Así, los servicios públicos –sanidad, educación, protección social,
comunicaciones, etc.- dispondrían de muchos más recursos, incluyendo
unas pensiones para los jubilados sustancialmente incrementadas, el paro
sería bajo, los empleos serían de mayor calidad, los salarios más
altos, y un largo etc. Todo ello convertiría Cataluña en un país
envidiable, para algunos líderes como Artur Mas en la “Dinamarca del
Mediterráneo”10.
Si a ello se añaden los “valores” intrínsecos de los catalanas, para
algunos incluso derivados de su ADN, tales como la paz, la tolerancia,
el dialogo, o la capacidad de integración social, etc. se estaría ante
un auténtico país de ensueño. La independencia ha sido en los últimos
años como un inmenso contenedor en el que se podían depositar todos los
sueños.
El proyecto de este
“nuevo país” se ha contrapuesto, sobre todo en los años más duros de la
crisis económica, con una España presentada al borde de la bancarrota,
casi como un “estado fallido”. El líder de ERC, y actual vicepresidente
del gobierno del Generalitat, Oriol Junqueras, no dudó en repetir a
menudo que España era un buque que se hundía y que era necesario
abandonarlo para salvarse.
Ello introducía la urgencia en alcanzar la
independencia; “tenemos prisa” han repetido los propagandistas del
independentismo en los últimos cinco años. Prisa para saltar del barco
español y también para salvar una Cataluña agónica cuya supervivencia
está amenazada.
Por último, el
independentismo ha sostenido que lograr ese “nuevo país” estaba al
alcance de la mano, dependiendo solo de la voluntad de los catalanes
para alcanzarlo. Los obstáculos han sido negados o minimizados. Se ha
repetido continuadamente que en pleno siglo XXI el Estado español no
tendría otra opción que aceptar la independencia y que la Unión Europea
acogería con entusiasmo un nuevo estado tan europeísta como Cataluña.

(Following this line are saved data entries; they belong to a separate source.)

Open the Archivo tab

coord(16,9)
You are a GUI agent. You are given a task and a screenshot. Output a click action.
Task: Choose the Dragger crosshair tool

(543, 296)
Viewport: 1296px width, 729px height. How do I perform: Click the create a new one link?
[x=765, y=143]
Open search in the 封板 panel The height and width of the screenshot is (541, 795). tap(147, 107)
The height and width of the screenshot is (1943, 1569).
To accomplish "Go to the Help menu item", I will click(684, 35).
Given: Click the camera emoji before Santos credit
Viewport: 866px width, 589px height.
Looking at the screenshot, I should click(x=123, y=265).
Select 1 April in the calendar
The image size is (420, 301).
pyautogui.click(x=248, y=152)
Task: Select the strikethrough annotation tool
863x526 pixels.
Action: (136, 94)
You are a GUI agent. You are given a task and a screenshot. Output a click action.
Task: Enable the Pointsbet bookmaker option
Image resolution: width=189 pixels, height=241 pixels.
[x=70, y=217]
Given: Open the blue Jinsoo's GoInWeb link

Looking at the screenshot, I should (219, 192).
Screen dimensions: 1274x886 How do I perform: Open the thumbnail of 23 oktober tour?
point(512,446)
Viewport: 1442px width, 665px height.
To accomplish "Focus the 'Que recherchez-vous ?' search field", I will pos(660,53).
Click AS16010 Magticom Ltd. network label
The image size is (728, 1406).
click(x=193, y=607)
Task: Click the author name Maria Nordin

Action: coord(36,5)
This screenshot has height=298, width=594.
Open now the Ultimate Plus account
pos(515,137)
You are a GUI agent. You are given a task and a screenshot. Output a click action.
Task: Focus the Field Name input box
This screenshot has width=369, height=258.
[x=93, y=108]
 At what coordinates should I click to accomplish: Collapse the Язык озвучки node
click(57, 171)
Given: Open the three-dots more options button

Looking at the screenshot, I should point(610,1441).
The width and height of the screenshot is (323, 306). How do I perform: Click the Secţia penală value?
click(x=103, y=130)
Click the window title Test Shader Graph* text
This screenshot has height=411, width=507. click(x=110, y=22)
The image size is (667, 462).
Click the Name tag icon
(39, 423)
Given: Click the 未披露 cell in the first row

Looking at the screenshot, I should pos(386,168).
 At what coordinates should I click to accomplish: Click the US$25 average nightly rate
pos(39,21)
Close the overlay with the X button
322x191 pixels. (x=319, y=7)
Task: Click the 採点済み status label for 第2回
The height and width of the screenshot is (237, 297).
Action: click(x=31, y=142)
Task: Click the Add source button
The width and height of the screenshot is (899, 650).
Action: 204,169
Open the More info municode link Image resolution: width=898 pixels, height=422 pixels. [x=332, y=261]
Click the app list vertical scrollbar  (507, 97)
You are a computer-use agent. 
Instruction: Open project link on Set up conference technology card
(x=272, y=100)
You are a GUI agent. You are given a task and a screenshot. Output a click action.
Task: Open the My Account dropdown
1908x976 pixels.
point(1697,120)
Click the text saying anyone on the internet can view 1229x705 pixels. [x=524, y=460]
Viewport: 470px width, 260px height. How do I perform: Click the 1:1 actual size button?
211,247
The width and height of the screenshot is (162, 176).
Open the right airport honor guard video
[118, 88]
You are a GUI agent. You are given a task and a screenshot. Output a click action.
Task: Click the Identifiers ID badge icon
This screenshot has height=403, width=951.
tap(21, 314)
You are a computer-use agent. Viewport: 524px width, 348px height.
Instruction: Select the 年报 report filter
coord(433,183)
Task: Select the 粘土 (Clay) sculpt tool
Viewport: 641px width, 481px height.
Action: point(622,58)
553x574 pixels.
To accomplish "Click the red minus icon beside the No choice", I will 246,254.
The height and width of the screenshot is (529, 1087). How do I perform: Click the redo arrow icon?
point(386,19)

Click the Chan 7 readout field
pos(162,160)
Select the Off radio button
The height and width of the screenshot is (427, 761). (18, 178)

Así de fácil. Todas las opiniones cuestionando tales afirmaciones han
sido rechazadas, denunciándolas como catastrofistas, como amenazas
interesadas o, peor aún, como el recurso para provocar el miedo y
desanimar al “pueblo catalán” para que desistiera de alcanzar su destino
manifiesto.
Dirigentes políticos con máximas responsabilidades han
sostenido reiteradamente que era imposible que Cataluña quedara fuera de
la UE ni un minuto, simplemente porque sus tratados no contemplaban la
expulsión de ciudadanos de la Unión.
Historia, agravios y
utopía han dado lugar a la afirmación de las convicciones
independentistas en una parte notable de la sociedad que, además, ha
sido notablemente impermeable a las críticas a tales argumentos, por muy
fundamentadas que estuvieran11.
Pero, pese al
formidable activismo independentista y a la constante movilización,
indicadores de actitudes y de intención de voto no han confirmado, al
menos hasta hoy, la existencia de una amplia mayoría social favorable a
la independencia, más bien al contrario. Estamos ante un caso, nada
excepcional por otra parte, de falta de correspondencia entre un sector
social amplio y muy movilizado y una efectiva mayoría social
identificada con sus posiciones y con su proyecto.
Así, las encuestas
sobre la identidad de los ciudadanos de Cataluña muestran de forma
persistente que dos tercios de la población se identifica a la vez como
catalana y española. Quienes se identifican exclusivamente como
catalanes oscilan alrededor del 30% aunque muchos menos lo hacen como
exclusivamente españoles. Por otra parte, quienes en encuestas se
manifiestan partidarios de la independencia oscilan entre un 40 y un
45%, desde luego una parte muy considerable de la población, pero no la
mayoría12.
Las elecciones
“plebiscitarias” de septiembre de 2015 mostraron la distancia entre la
imagen de un muy mayoritario independentismo y los apoyos en un proceso
electoral con una elevada participación.
Por su carácter pretendidamente
plebiscitario y para agrupar a todo el voto independentista se formó
una coalición, Junts pel Sí (JxS), integrada
por la casi totalidad de partidos independentistas, por las entidades
sociales del mismo signo, y por grupos formados por quienes habían
abandonado formaciones políticas que rechazaban el proyecto
independentista13.
Junts pel Sí obtuvo un decepcionante 39,57% de los votos14.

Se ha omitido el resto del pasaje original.